» **Action item**
What is needed here is an exact copy of all the data.

(Collected data entries)
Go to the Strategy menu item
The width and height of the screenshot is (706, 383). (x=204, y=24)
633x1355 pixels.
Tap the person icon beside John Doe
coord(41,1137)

» **The answer**
Go to the Strategy menu item
The width and height of the screenshot is (706, 383). (x=204, y=24)
633x1355 pixels.
Tap the person icon beside John Doe
coord(41,1137)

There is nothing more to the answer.